## Exercise requirements:
Lay out the records as a Markdown table with columns "No." and "Line", starting at the line that contains "You are a computer-use" and ending at the line that contains "click(49, 72)". Include only those lines, number each row, and leave out blank lines.

## Records supplied:
┄┄┄┄┄┄
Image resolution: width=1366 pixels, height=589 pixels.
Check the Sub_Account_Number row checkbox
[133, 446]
┄┄┄┄┄┄
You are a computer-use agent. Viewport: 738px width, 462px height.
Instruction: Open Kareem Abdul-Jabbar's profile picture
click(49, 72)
┄┄┄┄┄┄
## Reply:
| No. | Line |
|---|---|
| 1 | You are a computer-use agent. Viewport: 738px width, 462px height. |
| 2 | Instruction: Open Kareem Abdul-Jabbar's profile picture |
| 3 | click(49, 72) |